§ **DIRECTIONS**: Rewrite the lines from "Identify the location of login-now-link: Login" down to "What do you see at coordinates (237, 278)", replacing "screenshot" with "screen capture" and leaving everything else unchanged.

(Saved entries)
....................

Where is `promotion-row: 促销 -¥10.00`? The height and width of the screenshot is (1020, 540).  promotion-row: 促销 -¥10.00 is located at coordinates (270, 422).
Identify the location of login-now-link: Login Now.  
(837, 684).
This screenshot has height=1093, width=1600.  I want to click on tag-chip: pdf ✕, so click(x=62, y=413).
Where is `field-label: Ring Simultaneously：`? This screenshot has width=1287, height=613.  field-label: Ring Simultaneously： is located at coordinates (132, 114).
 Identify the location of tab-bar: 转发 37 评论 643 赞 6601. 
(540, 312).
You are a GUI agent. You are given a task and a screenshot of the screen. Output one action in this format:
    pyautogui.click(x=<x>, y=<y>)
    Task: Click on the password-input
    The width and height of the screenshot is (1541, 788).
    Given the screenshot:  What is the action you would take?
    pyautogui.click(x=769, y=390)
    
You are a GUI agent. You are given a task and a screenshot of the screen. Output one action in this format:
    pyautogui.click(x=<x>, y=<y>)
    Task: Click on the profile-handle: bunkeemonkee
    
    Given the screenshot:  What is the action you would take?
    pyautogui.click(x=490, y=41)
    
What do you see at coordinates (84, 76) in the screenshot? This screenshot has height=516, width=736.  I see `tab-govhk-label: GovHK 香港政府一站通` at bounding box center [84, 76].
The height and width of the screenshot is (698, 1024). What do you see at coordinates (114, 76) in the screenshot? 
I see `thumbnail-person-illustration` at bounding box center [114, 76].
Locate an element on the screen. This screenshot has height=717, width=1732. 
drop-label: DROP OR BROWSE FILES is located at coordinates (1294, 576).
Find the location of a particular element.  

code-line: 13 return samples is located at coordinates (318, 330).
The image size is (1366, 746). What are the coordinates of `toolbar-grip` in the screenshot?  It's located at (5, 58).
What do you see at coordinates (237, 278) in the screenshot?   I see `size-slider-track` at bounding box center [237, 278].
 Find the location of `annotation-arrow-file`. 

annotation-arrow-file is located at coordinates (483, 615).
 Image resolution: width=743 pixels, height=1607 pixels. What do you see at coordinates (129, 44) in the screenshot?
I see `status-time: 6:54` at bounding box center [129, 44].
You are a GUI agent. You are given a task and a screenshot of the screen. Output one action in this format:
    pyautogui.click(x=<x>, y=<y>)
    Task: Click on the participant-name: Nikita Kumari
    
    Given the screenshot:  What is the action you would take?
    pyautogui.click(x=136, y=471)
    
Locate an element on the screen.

....................

§ **ANSWER TO THE EXERCISE**:
Identify the location of login-now-link: Login Now.  
(837, 684).
This screen capture has height=1093, width=1600.  I want to click on tag-chip: pdf ✕, so click(x=62, y=413).
Where is `field-label: Ring Simultaneously：`? This screen capture has width=1287, height=613.  field-label: Ring Simultaneously： is located at coordinates (132, 114).
 Identify the location of tab-bar: 转发 37 评论 643 赞 6601. 
(540, 312).
You are a GUI agent. You are given a task and a screen capture of the screen. Output one action in this format:
    pyautogui.click(x=<x>, y=<y>)
    Task: Click on the password-input
    The width and height of the screen capture is (1541, 788).
    Given the screen capture:  What is the action you would take?
    pyautogui.click(x=769, y=390)
    
You are a GUI agent. You are given a task and a screen capture of the screen. Output one action in this format:
    pyautogui.click(x=<x>, y=<y>)
    Task: Click on the profile-handle: bunkeemonkee
    
    Given the screen capture:  What is the action you would take?
    pyautogui.click(x=490, y=41)
    
What do you see at coordinates (84, 76) in the screen capture? This screen capture has height=516, width=736.  I see `tab-govhk-label: GovHK 香港政府一站通` at bounding box center [84, 76].
The height and width of the screen capture is (698, 1024). What do you see at coordinates (114, 76) in the screen capture? 
I see `thumbnail-person-illustration` at bounding box center [114, 76].
Locate an element on the screen. This screen capture has height=717, width=1732. 
drop-label: DROP OR BROWSE FILES is located at coordinates (1294, 576).
Find the location of a particular element.  

code-line: 13 return samples is located at coordinates (318, 330).
The image size is (1366, 746). What are the coordinates of `toolbar-grip` in the screen capture?  It's located at (5, 58).
What do you see at coordinates (237, 278) in the screen capture?   I see `size-slider-track` at bounding box center [237, 278].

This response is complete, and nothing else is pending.